When we were imagining cutting matter into the smallest possible pieces at the beginning of this chapter, we stopped at the atom. An atom of lead is the smallest object that still deserves to be called lead. But can you really not cut an atom any further? And would an atom of lead actually look like a tiny little chip of lead? No, it wouldn’t look like a tiny piece of lead. It wouldn’t look like anything. That’s because an atom is too small to be seen, even with a powerful microscope. And yes, you can cut an atom into even smaller pieces – but what you then get is no longer the same element, for reasons we shall soon see. What is more, this is very difficult to do, and it releases an alarming quantity of energy. That is why, for some people, the phrase ‘splitting the atom’ has such an ominous ring to it. It was first done by the great New Zealand scientist Ernest Rutherford in 1919.

Although we can’t see an atom, and although we can’t split it without turning it into something else, that doesn’t mean we can’t work out what it is like inside. As I explained in Chapter 1, when scientists can’t see something directly, they propose a ‘model’ of what it might be like, and then they test that model. A scientific model is a way of thinking about how things might be. So a model of the atom is a kind of mental picture of what the inside of an atom might be like. A scientific model can seem like a flight of fancy, but it is not just a flight of fancy. Scientists don’t stop at proposing a model: they then go on to test it. They say, ‘If this model that I am imagining were true, we would expect to see such-and-such in the real world.’ They predict what you’ll find if you do a particular experiment and make certain measurements. A successful model is one whose predictions come out right, especially if they survive the test of experiment. And if the predictions come out right, we hope it means that the model probably represents the truth, or at least a part of the truth.

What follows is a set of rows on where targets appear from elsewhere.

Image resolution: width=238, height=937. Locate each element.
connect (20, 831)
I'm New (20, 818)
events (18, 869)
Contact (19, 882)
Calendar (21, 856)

Sometimes the predictions don’t come out right, and so scientists go back and adjust the model, or think up a new one, and then go on to test that. Either way, this process of proposing a model and then testing it – what we call the ‘scientific method’ – has a much better chance of getting at the way things really are than even the most imaginative and beautiful myth invented to explain what people didn’t – and often, at the time, couldn’t – understand.